__Text passage__.
↓

2.1. VGLUT3 Is Present in Glomerular Podocytes

To investigate the expression of VGLUT1 and VGLUT3 in rat podocytes, immunohistochemistry was performed. Consistent with a previous report [11], VGLUT1 immunoreactivity was clearly observed in glomeruli, which localise at the periphery of glomerular capillaries (Figure 1A). VGLUT3 was also observed in glomeruli, and the staining pattern was similar to that of VGLUT1 (Figure 1B). Furthermore, both VGLUT1 and VGLUT3 were colocalised with synaptopodin, a podocyte marker, indicating their presence in glomerular podocytes (Figure 1).

2.2. VGLUT1 and VGLUT3 Are Co-Expressed in Differentiated MPCs

Given the presence of VGLUT1 and VGLUT3 proteins in rat podocytes, we next examined their expression in an MPC line. MPCs can be differentiated by changing the culture temperature from 33°C to 37°C, along with the removal of γ-interferon from the culture medium [14]. First, we examined the mRNA expression of VGLUT1, VGLUT2 and VGLUT3 in MPCs by real-time PCR. Both VGLUT1 and VGLUT3 mRNAs were detected in undifferentiated and differentiated MPCs, whereas VGLUT2 mRNA was undetectable under our experimental conditions. Furthermore, VGLUT3 mRNA was markedly increased during differentiation (Figure 2A). Western blotting analyses detected expression of VGLUT1 and VGLUT3 proteins in homogenates prepared from undifferentiated or differentiated MPCs (Figure 2B, Figure S1). Next, the localisation of VGLUT1 or VGLUT3 in MPCs was examined by double immunofluorescence. In undifferentiated and differentiated cells, VGLUT1 and VGLUT3 were present as punctata scattered throughout the cell, and the two proteins significantly colocalised (Figure 2C and D). The colocalisation rate of VGLUT3 with VGLUT1 was 30.3 ± 1.0 % (n=33 cells) in undifferentiated cells and 37.0 ± 0.62 % (n=33 cells) in differentiated cells (Figure 2E).

↑

__Action item 1__. Name every laboratory technique the passage on VGLUT proteins in podocytes reports using to detect or locate these proteins or their mRNAs.
__Action item 2__. Carry on the passage on VGLUT proteins in podocytes, starting after its last sentence.
The material after the passage on VGLUT proteins in podocytes has no role in this work.

__Supplied material__.

↓

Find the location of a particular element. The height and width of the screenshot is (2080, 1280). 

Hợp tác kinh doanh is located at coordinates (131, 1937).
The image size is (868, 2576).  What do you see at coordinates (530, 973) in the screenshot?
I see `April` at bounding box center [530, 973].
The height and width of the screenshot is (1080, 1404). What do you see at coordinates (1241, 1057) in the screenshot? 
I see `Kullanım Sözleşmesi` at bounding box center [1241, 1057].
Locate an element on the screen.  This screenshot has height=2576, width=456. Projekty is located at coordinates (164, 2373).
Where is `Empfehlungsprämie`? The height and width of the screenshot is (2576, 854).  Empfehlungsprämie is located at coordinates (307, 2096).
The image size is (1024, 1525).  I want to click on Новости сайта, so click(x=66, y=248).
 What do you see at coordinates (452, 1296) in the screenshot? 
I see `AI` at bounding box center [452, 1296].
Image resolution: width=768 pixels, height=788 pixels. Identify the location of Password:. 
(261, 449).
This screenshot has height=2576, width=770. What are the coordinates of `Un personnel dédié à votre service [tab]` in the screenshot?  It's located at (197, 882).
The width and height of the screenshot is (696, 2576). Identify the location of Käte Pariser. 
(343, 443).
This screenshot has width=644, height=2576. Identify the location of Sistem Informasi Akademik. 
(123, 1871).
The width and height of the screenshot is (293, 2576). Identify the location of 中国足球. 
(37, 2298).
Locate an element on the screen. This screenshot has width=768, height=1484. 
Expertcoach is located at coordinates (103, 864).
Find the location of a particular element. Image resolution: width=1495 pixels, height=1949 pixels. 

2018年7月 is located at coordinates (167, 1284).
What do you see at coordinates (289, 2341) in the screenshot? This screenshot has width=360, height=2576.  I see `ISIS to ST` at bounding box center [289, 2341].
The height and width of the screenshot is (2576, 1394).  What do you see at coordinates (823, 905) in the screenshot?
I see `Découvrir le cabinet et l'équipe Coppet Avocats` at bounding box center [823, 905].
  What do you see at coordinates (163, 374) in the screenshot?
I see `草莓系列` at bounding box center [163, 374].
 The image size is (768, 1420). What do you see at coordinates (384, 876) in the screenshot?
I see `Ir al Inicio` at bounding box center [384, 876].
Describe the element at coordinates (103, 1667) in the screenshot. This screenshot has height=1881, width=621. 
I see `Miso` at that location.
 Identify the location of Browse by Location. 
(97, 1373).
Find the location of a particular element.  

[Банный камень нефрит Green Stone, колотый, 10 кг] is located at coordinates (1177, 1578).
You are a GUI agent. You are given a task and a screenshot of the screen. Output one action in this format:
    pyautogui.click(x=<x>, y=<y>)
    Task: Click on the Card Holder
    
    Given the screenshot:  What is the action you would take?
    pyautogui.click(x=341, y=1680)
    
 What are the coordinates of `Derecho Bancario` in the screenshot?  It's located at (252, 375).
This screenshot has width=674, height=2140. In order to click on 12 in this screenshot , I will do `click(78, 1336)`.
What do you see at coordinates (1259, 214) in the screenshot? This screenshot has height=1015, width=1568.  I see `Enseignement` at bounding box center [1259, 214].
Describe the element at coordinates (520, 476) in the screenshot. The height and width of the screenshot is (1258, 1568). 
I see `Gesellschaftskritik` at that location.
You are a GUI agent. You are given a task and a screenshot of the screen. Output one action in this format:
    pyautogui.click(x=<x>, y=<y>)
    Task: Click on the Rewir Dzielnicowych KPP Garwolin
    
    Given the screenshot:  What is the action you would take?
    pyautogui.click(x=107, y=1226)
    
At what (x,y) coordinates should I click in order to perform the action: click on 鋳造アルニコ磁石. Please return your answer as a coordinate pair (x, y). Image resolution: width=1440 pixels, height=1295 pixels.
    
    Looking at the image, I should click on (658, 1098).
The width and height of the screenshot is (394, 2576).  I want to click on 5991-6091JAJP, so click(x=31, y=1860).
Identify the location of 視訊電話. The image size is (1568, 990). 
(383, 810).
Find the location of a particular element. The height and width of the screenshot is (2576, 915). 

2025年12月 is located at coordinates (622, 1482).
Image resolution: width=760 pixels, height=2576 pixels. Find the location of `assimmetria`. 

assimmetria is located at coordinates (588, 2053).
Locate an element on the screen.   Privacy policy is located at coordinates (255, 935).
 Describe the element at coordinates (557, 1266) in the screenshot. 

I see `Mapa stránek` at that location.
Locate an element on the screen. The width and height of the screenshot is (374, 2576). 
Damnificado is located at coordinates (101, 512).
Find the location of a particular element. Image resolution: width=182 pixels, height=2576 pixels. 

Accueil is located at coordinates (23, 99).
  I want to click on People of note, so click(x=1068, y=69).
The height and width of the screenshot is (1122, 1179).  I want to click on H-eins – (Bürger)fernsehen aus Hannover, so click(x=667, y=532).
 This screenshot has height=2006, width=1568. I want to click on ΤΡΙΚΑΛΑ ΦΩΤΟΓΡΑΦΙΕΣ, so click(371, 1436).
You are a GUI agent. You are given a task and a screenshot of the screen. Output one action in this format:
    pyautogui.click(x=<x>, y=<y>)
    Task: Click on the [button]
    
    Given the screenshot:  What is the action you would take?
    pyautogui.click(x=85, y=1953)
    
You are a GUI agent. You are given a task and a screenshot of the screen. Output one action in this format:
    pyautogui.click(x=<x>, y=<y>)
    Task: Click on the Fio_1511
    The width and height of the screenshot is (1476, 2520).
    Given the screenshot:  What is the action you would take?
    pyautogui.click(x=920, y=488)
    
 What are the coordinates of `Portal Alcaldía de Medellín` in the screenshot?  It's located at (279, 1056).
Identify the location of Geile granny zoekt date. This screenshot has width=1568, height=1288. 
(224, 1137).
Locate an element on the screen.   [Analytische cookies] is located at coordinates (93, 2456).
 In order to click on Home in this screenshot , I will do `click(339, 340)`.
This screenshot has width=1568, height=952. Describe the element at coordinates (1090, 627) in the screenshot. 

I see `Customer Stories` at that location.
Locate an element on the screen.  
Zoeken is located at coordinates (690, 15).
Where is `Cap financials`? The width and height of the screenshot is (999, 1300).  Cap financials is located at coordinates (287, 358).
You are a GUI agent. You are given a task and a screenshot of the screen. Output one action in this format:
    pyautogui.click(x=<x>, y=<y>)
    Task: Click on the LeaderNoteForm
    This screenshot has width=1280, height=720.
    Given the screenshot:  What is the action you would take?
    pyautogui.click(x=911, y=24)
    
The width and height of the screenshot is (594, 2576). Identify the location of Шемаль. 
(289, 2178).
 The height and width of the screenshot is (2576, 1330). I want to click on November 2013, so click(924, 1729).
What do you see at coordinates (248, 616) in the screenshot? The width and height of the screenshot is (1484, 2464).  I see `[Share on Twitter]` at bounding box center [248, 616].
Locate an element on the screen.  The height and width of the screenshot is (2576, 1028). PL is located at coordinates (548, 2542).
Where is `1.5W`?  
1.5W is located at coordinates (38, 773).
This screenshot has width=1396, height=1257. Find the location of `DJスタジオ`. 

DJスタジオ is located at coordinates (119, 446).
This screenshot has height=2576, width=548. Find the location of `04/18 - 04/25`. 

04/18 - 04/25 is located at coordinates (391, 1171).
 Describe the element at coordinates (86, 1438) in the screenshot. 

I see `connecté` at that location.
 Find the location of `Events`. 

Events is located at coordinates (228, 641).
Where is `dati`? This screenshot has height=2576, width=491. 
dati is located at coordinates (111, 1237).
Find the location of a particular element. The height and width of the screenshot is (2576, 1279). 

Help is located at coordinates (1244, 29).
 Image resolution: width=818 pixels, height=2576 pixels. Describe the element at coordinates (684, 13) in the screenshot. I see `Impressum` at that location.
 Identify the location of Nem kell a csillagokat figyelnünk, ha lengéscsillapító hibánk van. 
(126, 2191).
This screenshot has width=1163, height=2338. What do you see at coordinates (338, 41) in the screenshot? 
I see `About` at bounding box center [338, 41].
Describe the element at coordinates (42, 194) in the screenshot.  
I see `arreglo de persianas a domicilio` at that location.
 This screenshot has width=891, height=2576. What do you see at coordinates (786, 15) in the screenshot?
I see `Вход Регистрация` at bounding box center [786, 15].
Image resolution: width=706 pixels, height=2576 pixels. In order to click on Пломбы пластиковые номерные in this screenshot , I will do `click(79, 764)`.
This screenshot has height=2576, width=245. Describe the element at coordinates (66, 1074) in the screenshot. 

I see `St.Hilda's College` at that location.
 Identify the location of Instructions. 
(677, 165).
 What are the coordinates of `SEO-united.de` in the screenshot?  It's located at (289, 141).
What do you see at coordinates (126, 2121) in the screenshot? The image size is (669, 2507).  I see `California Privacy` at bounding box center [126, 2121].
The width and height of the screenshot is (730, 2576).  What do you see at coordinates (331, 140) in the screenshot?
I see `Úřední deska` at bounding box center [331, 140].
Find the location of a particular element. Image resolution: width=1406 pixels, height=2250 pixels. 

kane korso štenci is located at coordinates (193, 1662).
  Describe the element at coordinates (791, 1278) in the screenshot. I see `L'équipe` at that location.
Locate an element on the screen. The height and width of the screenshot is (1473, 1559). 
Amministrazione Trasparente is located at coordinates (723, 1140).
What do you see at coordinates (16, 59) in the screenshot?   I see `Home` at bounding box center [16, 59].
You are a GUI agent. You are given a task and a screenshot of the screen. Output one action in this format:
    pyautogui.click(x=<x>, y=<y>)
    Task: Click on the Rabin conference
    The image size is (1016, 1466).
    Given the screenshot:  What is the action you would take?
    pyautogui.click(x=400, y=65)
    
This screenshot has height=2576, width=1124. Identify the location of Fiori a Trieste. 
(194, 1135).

↑

__Expected answer 1__. Immunohistochemistry, real-time PCR, Western blotting, double immunofluorescence

__Expected answer 2__.
2.3. VGLUT3 Colocalises with Synaptic Vesicle Marker Proteins in Differentiated MPCs

In brain, VGLUT3 is localised at synaptic vesicles and is involved in the exocytosis of transmitters [10]. Next, the colocalisation of VGLUT3 with vesicular exocytosis-related proteins, namely vesicle-associated membrane protein 2 (VAMP2), synaptophysin 1 or synapsin 1, were determined in differentiated MPCs. As shown in Figure 3A–C, these proteins showed the same punctate pattern as VGLUT3 and were colocalised with VGLUT3. The colocalisation rate of VGLUT3 with these proteins was 30–40% (Figure 3D). These results suggest that vesicular trafficking using VGLUT3-containing synaptic-like vesicles takes place in differentiated MPCs.

2.4. VGLUT3 Associates with Synaptic-Like Vesicles in Differentiated MPCs

Ultrastructural observation of differentiated MPCs by transmission microscopy revealed that podocytes contain a considerable number of clear, small vesicles that are 100–150 nm in diameter (Figure 4A). By immunoelectron microscopy, VGLUT3 was present on the membrane of these vesicles (Figure 4B). Taken together, these results indicate that podocytes express VGLUT3-positive synaptic-like vesicles, which could contain glutamate that is released into the intercellular space by exocytosis upon some kind of stimulus.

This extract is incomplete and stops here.